Temperament rarely runs high in Japan’s famously glamorous politics. Debates in Congress often don’t go beyond catcalls and fake outrage, and even far-right groups regularly roam the streets of the city in black vans, propagating political propaganda. , is considered a nuisance rather than a threat to public safety.

Police protection at political events is a breeze, and during election season voters have ample opportunity to interact with the country’s top leaders. Videos show Friday’s suspected shooter walk unimpeded stay close to the former prime minister and fire a handgun.

Local Japanese police said the handgun used in the shooting was more than a foot long and eight inches high. They also said they seized several handguns during a search of the suspect’s home.

Unlike the United States, where gun rights are a frequent topic of debate, guns are rarely discussed in Japanese political circles.
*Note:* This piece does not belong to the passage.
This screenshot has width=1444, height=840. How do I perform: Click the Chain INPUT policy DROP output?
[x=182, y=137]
Serial murders – in rare cases – usually don’t involve guns. Instead, perpetrators resort to arson or stabbing.

In recent weeks, Japanese media has followed a series of mass shootings in the United States with skepticism and bewilderment. Following the school shootings in Uvalde, Texas, The Asahi Shimbun, Japan’s second-largest newspaper by circulation, publish an editorial called the United States a “gun society” and said another tragedy turned a classroom into a “gun massacre zone”.

Toyo Keizai, a prominent weekly business website and magazine, published one article Last year after the January 6 attack on the Capitol asked the question: “Why is ‘Gun Ownership’ a Non-negotiable Right in America?”
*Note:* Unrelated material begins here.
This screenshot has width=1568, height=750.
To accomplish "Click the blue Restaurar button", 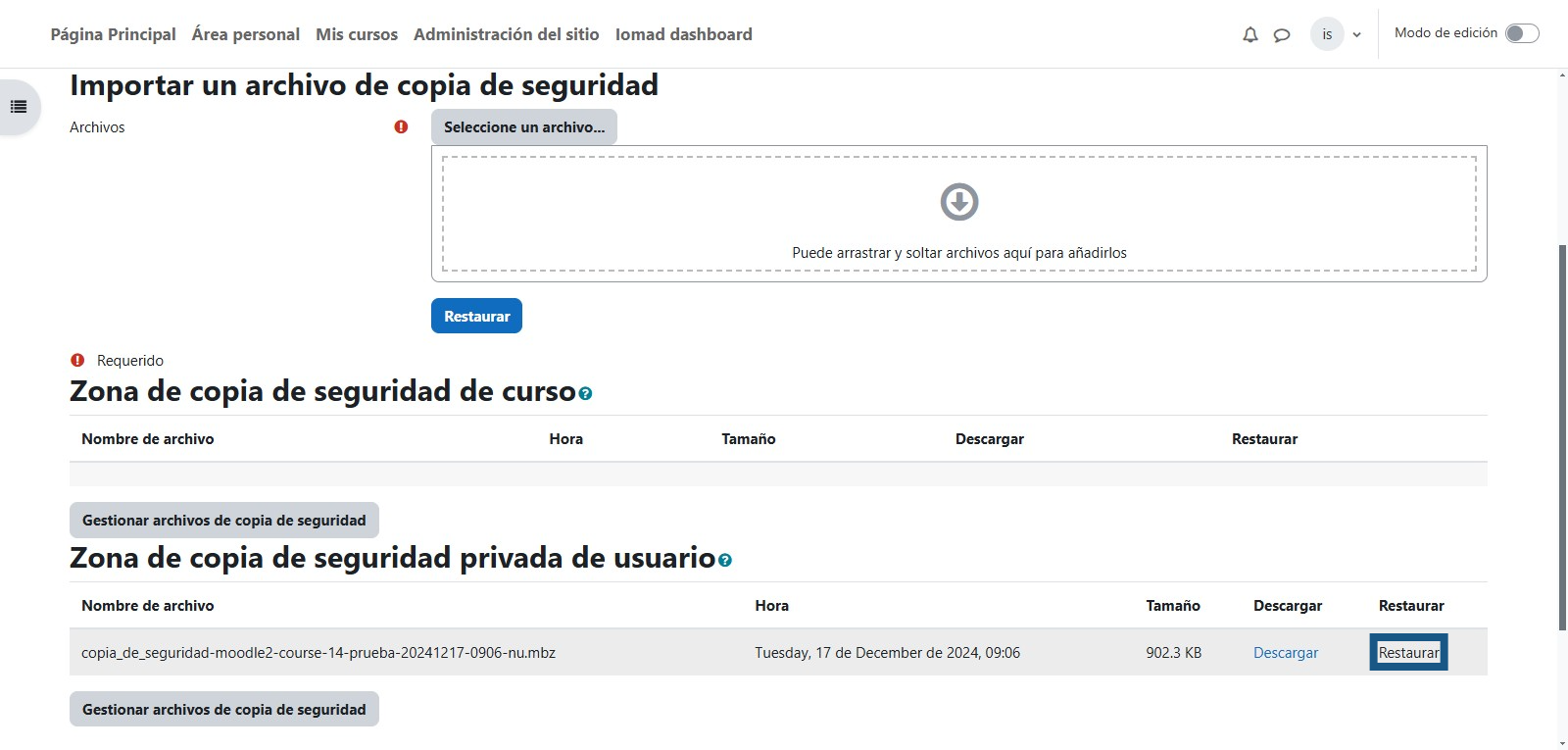I will tap(476, 316).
Journalist Keiko Tsuyama said in the article: “It is difficult for the Japanese to understand why gun ownership continues in the US even with such a high number of victims.

Most Japanese people hardly ever encounter a gun in their daily life even though police officers carry guns. And until Mr. Abe was shot, Japan had virtually no experience with the political and emotional consequences of gun violence – which has become a familiar ritual in the US.

In 2021, there are 10 shootings in Japan that result in death, injury or property damage, according to National Police Agency. Among those gun-related incidents, one person was killed and four others were injured. The figures do not include accidents or suicides.

Almost approximately 192,000 licensed firearms in the country are pistols and shotguns. For comparison, in the United States, where most guns are unregistered, the number of guns in civilian hands is an estimate. almost 400 million.

Political assassinations were a frequent feature of Japan’s tumultuous politics in the years leading up to World War II. But since then, only a handful of politicians have been murdered – and most have not used guns.

The last murder of a national political figure was in 1960, when a 17-year-old ultra-nationalist stabbed to death the leader of the Socialist Party of Japan, Inejiro Asanuma.

That same year, another extremist attack Mr. Abe’s grandfatherPrime Minister Nobusuke Kishi, repeatedly stabbed him in the leg and took him to the hospital.

In recent decades, cases of political violence that are rarely seen in Japan have often involved organized crime or right-wing groups. 2007, Kazunaga Ito, mayor of Nagasakiwas shot and killed by a gang member.

Journalists are also sometimes targeted. In 1987, a reporter for the left-wing Asahi Shimbun newspaper was murdered, in an incident involving anti-North Korean far-right groups.

Protesters sometimes express their grievances by taking their own lives, hoping to garner public sympathy for their cause. Most famously, novelist Yukio Mishima committed suicide by caesarean section in 1970, after leading a small group of right-wing fighters in a failed coup.

Gerald L. Curtis, professor emeritus of political science and expert on Japanese politics at Columbia University, said the deadly attack on Mr. Abe would resonate in Japanese politics.

“Without a doubt, it will shake the Japanese in a frightening way and will reinforce the view that Japan is no longer the safe, peaceful country it has been since the end of World War II and must be changed in response to the terrifying new realities facing the country.” he said in an email.

“The question is how Japan’s political leaders respond.”